Excluding attributes fom reqOld



Hi,

the accesslog in my production environment is growing quite large which makes backing it up challenging.

The reason is that there are plenty of accesslog entires which originate from slapo-ppolicy (users who can't remember their 
passwords):

dn: reqStart=20140219033229.000000Z,cn=accesslog
reqOld: pwdFailureTime: 20140218152927Z
reqOld: pwdFailureTime: 20140218152957Z
reqOld: pwdFailureTime: 20140218153027Z
reqOld: pwdFailureTime: 20140218153057Z

as I don't need pwdFailureTime in reqOld I would like to exclude this attribute form reqOld.

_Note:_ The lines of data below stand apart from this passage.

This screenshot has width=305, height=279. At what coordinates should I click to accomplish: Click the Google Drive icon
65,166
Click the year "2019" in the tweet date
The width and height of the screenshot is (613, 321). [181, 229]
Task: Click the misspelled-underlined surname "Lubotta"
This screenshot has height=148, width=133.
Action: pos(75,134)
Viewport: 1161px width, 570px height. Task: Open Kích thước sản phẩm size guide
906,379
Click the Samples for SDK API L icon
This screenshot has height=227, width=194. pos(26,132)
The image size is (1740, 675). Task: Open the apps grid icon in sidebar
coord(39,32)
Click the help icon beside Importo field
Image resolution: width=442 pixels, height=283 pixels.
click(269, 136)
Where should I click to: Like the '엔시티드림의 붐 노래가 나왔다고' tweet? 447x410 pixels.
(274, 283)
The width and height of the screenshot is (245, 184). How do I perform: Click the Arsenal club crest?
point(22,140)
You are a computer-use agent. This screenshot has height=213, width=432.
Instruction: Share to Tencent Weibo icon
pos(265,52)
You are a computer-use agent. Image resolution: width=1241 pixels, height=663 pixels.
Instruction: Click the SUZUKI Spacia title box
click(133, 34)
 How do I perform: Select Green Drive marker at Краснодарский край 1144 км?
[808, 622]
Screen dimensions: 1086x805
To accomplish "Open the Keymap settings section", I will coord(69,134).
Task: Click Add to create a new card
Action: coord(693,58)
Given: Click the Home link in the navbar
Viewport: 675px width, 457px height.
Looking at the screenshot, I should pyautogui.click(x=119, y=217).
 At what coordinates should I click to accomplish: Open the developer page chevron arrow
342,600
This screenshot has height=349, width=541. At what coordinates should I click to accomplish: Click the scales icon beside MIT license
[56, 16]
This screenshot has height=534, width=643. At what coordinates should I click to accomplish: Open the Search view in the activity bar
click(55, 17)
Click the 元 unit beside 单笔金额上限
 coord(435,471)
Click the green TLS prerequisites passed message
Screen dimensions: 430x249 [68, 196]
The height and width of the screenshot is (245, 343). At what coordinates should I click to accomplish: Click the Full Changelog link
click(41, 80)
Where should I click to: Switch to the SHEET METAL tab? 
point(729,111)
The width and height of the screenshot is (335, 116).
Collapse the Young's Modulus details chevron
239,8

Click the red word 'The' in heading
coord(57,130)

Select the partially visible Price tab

I is my understanding that:
* olcAccessLogOld
only allows me to exclude whole user objects from appearing in reqOld (as I need reqOld info for users I can't do this)

olcAccessLogOldAttr
- only allows specifying a positive list of attributes that gets logged no matter whether they changed or not.

what I need is something like:

dn: olcOverlay={3}accesslog,olcDatabase={5}mdb,cn=config
olcAccessLogOldAttr: !pwdFailureTime

(a way to specify a list of attribs that never get logged even if they have changed)

is there a way I can get rid of the pwdFailureTime in the accesslog?


Best regards,

Marvin Mundry
University of Hamburg
Regional Computer Center (RRZ)
Division Zentrale Dienste
Schlueterstrasse 70
20146 Hamburg
+49 (0)40 42838-9109

Attachment: smime.p7s
Description: S/MIME cryptographic signature